= George Myers (hotelier) =

Bahamian hotelier and businessman

George Myers (c. 1939 – 17 February 2023) was a Bahamian hotelier and businessman. He was credited with playing a major part in the development of Paradise Island into a premier tourist destination in the Bahamas.

==Early life==
Myers was born in Jamaica, where his family was in the hotel business. As a child, he worked in family-owned Miranda Lodge in Montego Bay.

==Career==
Myers worked in London as a management trainee at the Westbury Hotel before moving to the Bahamas in 1963. He started out as a bar manager before working his way up to hotel vice-president. Myers was executive vice president of Resorts International from 1977 to 1992. The group operated numerous hotels and resorts in the Bahamas which Myers oversaw.

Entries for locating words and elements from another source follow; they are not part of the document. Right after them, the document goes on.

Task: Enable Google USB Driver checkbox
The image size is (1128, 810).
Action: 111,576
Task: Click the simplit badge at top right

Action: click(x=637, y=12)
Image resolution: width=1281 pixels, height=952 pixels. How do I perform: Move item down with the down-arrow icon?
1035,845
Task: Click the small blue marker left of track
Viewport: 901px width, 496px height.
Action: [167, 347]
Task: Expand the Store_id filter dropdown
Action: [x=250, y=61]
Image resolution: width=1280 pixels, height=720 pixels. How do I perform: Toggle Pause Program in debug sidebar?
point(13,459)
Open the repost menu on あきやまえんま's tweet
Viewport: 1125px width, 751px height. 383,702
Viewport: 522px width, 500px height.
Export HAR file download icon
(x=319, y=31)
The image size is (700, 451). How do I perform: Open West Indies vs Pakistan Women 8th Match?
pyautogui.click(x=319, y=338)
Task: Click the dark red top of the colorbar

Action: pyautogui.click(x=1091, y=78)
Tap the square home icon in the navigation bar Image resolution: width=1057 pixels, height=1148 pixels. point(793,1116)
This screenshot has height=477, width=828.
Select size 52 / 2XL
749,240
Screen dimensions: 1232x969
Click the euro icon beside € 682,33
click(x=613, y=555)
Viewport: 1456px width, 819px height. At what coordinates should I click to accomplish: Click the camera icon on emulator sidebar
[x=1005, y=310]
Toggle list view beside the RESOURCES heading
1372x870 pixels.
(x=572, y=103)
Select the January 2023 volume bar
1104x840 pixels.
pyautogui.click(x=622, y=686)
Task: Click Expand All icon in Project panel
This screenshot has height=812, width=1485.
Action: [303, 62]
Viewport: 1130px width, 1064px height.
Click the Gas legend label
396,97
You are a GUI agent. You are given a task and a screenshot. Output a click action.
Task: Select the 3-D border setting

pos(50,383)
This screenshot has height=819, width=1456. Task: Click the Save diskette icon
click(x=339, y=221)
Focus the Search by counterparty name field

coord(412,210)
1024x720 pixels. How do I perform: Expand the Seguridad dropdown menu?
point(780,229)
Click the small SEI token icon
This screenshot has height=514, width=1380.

In 1992, Myers founded the Myers Group and served as its chair and CEO. The Myers Group owns the Bahamian franchises for Burger King, Dunkin' Donuts, Kentucky Fried Chicken (KFC), and Quiznos Subs. The group previously operated the Radisson Cable Beach Hotel.

In 1970, he was chair of the Nassau and Paradise Island Visitors and Groups Promotion Board. Myers also served as chair of the Paradise Island Tourism Board. Myers was president of the Bahamas Hotel Employers Association, the Bahamas Hotel Association, and the Caribbean Hotel Association.

==Awards==
In 1980, Myers was named the Caribbean Hotel Association's Hotelier of the Year. In 1998, he was given the government's Silver Jubilee Award in recognition of "outstanding contribution to national development, in particular, in tourism". In 2006, Myers was awarded the Sir Clement Maynard Lifetime Achievement Award at the Cacique Awards. In 2009, he was awarded the Bahamas Chamber of Commerce's Achievement Award.

In 2022, Myers was awarded the Order of Merit, the country's highest honour.
==Death==
Myers died on 17 February 2023, at the age of 83. He was survived by his wife and step-daughter.